Bruce posted a bunch of stuff

But
It has finally got to the real point

Bruce finally did admit that by doing high speed oversampling I would get my desired integration.
He just doesn't want me to do it that way, He wants we to do it in S/W

Bruce there are so may trades offs to any design that one can make, probable not real helpful to tell one what his should be. I did it in hardware case that was the BEST CHOICE FOR ME, I did not have to do ANY Software that way.
and the hardware was not a limiting factor.

Yes I know how to make tradeoffs in software and hardware and now that you have admitted on you last post, that it is all this has really has been about, we can move on. You want to make yours in S/W or VtoF, no problem. go for it. Software is not always the best answers. I have found that for me If I have to open up any software, I can add about 5 x to the project's time. sometimes it is worth it, but for a one unit thing, when it is not needed not likely for me.

I'm happy with my Hardware results for now, thank you.
When I need to do something that a $1 PIC can not do in Hardware, I'll consider going the S/W way.

ONCE AGAIN for all the bystanders, the reason I did it in H/W by oversampling is because that way I DID NOT NEED ANY NEW S/W.
To me that is a bid deal.
and if anyone missed it, reread Bruce's email, It says Oversampling works, and IF you want to get down to the details of which works better, then oversampling works better than software at normal sampling rates, because there is less compromise with the oversampling than with the S/W solution when working with low taus. The S/W just tries to approximate integration, and Does not do as good of job as H/W Oversampling OR VtoF. But FtoV causes too much compromises in other areas to be a good solution for me.

The real truth seems to be that Bruce has finally figured out what I was talking about when it comes to Oversampling and so has had to changed his argument mid stream on why I should not do it. But that's OK

ws

***************

WarrenS wrote:
Bruce posted:

It would be much easier if Warren limited his commentary to the
actual results and omitted the wild speculation
OK, It works with everything that it has been tried on and gives the
same answers as the TSC5120A, including the Osc shake test.

..............................

WRITTEN TASK » Extend the forum thread on hardware oversampling versus software integration, starting right after its last sentence.

..............................

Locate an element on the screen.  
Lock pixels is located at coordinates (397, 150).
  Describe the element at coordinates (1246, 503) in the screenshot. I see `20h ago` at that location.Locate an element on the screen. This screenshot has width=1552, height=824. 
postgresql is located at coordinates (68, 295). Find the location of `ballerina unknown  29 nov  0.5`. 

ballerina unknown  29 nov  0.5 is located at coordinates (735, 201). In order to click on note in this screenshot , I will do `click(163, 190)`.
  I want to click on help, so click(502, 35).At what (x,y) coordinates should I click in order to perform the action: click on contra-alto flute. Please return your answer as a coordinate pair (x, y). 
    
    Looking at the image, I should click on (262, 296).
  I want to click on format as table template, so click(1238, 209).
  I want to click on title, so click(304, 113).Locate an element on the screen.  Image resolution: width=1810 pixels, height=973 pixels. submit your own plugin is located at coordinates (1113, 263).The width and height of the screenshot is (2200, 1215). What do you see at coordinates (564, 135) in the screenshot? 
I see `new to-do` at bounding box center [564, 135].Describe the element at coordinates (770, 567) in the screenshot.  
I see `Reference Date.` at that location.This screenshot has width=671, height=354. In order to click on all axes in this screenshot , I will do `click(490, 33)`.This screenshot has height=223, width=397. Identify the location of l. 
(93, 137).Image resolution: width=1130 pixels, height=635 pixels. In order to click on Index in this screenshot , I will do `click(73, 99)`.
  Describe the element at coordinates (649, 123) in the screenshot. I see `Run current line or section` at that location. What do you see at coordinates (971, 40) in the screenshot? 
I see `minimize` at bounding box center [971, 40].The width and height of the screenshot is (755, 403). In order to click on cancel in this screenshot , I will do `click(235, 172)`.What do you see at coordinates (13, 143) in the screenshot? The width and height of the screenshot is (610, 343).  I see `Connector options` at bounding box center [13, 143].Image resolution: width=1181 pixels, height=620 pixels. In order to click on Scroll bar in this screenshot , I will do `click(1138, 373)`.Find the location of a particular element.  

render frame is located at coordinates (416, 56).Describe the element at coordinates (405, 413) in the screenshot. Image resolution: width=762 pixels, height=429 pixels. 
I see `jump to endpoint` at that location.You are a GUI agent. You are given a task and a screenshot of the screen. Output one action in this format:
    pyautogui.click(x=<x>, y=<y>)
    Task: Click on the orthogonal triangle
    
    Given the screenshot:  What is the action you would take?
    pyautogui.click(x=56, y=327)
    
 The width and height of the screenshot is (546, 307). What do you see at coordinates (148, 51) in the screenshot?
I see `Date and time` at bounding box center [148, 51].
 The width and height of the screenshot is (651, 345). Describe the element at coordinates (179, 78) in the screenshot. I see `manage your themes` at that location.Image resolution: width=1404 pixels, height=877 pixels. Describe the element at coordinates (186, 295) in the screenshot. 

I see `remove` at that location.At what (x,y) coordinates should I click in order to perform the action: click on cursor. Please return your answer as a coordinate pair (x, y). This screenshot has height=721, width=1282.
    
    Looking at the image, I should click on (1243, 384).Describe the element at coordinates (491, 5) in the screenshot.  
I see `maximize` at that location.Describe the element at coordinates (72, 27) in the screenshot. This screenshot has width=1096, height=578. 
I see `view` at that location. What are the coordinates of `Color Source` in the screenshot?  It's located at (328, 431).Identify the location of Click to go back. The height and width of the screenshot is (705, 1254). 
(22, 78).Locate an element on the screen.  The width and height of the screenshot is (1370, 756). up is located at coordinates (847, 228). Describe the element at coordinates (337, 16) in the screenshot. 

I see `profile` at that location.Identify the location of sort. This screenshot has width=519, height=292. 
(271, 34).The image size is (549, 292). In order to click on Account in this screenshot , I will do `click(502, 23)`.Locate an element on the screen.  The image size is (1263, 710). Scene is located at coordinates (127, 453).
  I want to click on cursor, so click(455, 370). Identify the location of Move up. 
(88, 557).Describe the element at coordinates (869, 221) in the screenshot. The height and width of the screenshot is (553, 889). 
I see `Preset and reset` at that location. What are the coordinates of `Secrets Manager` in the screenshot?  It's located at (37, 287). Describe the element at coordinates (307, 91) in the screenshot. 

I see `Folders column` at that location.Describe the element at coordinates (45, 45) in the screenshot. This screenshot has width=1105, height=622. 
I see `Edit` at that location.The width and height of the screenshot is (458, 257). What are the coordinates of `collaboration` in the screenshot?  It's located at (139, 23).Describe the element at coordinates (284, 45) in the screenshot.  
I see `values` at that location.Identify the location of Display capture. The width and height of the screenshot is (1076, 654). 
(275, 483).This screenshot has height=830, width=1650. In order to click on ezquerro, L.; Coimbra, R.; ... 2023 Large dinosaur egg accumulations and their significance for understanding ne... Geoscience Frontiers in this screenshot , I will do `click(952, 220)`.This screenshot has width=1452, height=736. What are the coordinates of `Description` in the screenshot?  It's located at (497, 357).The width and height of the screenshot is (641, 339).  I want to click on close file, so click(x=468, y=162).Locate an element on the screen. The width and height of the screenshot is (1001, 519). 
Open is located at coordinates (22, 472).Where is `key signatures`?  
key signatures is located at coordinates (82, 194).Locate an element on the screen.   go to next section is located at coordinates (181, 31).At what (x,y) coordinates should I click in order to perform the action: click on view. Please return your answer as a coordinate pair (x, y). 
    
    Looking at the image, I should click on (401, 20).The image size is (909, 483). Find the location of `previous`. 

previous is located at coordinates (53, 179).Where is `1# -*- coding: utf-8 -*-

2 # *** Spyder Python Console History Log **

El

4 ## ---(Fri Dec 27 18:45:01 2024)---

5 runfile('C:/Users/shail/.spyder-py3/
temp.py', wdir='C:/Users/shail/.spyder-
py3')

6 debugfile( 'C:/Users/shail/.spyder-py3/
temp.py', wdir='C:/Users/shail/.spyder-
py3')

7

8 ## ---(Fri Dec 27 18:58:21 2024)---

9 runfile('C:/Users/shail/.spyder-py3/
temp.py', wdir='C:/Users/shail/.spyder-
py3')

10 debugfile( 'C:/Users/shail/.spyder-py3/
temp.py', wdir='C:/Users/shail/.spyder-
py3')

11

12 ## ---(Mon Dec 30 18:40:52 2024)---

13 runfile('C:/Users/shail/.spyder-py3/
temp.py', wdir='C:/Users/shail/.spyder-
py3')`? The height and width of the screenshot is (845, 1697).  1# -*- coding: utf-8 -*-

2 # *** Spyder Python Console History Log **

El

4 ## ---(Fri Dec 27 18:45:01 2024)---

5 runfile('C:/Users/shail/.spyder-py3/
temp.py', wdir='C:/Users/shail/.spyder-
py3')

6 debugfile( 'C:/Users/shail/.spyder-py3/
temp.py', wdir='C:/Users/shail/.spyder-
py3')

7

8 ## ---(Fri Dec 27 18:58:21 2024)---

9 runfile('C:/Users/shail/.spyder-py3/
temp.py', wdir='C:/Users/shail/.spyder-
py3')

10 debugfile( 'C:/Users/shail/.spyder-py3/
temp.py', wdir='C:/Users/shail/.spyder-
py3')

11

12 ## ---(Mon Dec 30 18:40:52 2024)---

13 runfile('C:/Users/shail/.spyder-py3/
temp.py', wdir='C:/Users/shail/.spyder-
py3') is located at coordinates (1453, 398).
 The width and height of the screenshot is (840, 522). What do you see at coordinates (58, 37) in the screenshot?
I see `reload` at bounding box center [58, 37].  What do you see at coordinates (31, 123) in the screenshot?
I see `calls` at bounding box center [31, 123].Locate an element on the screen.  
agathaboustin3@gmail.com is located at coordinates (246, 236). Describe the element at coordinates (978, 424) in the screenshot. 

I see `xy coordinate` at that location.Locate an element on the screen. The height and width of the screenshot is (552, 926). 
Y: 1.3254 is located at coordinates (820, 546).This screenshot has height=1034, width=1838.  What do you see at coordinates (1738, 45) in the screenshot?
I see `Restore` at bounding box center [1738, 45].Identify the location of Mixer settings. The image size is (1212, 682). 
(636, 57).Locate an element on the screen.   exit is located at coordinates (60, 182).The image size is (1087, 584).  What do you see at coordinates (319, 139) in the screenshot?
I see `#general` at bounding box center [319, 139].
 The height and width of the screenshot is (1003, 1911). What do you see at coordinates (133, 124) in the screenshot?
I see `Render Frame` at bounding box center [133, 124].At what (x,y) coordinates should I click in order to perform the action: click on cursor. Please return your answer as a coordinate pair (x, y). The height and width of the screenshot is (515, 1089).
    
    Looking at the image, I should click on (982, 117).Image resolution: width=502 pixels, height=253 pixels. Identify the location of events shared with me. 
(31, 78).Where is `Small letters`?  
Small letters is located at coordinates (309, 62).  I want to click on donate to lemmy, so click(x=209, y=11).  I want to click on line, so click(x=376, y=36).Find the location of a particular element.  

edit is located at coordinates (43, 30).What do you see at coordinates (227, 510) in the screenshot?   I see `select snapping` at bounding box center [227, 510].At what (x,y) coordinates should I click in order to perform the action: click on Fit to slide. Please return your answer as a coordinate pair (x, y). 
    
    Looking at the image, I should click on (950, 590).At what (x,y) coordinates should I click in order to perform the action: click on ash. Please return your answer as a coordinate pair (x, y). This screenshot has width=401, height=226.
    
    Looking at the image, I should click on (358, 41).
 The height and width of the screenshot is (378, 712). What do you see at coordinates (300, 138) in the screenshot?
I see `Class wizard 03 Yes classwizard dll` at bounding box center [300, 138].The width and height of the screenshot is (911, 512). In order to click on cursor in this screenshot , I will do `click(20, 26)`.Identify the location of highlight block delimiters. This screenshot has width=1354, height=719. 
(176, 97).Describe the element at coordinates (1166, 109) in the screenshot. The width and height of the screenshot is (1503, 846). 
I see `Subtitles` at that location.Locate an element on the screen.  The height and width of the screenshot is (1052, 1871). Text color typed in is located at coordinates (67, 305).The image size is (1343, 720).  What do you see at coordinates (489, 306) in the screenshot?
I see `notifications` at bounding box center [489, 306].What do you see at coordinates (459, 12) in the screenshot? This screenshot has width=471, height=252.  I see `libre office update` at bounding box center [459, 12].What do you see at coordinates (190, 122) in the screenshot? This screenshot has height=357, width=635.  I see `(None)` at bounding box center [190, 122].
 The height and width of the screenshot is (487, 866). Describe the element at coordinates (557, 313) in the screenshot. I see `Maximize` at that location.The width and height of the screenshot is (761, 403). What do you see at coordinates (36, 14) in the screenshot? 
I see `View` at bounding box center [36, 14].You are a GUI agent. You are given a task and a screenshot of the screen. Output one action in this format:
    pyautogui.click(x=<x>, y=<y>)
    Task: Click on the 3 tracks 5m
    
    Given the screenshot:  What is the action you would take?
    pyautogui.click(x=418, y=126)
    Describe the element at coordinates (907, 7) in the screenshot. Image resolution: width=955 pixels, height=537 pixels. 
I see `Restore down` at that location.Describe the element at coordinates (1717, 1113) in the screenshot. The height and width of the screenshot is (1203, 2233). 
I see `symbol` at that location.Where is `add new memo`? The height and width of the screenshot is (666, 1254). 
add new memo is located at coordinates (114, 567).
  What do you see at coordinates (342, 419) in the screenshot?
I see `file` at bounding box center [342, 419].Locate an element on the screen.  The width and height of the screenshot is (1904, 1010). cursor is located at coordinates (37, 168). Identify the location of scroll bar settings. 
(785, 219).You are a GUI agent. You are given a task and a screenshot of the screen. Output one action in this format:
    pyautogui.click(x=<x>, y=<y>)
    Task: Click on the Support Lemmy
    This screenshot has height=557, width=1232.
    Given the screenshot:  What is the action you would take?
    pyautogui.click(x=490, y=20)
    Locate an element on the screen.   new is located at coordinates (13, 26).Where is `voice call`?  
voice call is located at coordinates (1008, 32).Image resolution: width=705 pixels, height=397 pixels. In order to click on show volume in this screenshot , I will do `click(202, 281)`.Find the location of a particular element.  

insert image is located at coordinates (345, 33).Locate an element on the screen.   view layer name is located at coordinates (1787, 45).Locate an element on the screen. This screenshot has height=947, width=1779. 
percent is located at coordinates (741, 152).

..............................

ANSWER FOR THIS EXERCISE »
Now your turn to try and find something that it does not work on.  (&
see end  Item)


Phase is the integral of frequency so phase differences sampled at
intervals of say T are equivalent to frequencies averaged over time T
and sampled at the end of the sample interval. Thus sampling the time
average frequency every T seconds is equivalent to sampling the phase
difference every T seconds.
Equivalent Information Yes, but not equal to at all.
Please tell me you think you can now process both of those data set
with the same algorithm and get the same results?
Then we can all have something to laugh at.

Another somewhat misleading statement since the frequency averages can
be calculated from the phase differences.
The algorithm is exactly the same as integrating the frequency error is
the same as calculating the phase change accumulated over the averaging
time.



Warrens implementation improves on the original NIST implementation
by oversampling.

Actually it degrades the simplicity and accuracy of the NIST
implementation by replacing the integration inherent when using the
counter and VFC with an approximation to the required frequency
integral. Fortunately the accuracy can largely be recovered by using
the appropriate signal processing algorithms.

Think so?  Lets see how well the VFC does at 1 ms and $10.00.
I have NO trouble doing 1 sec integration, with errors that are far
less than theirs.
(& see end  item)

Yet again you seem to miss the point, cost is not relevant to the
discussion of the correct signal processing technique.


Why Warren omits this crucial step when all it requires is a little
digital signal processing as all the required information is
available
from the sampled EFC voltage remains a mystery.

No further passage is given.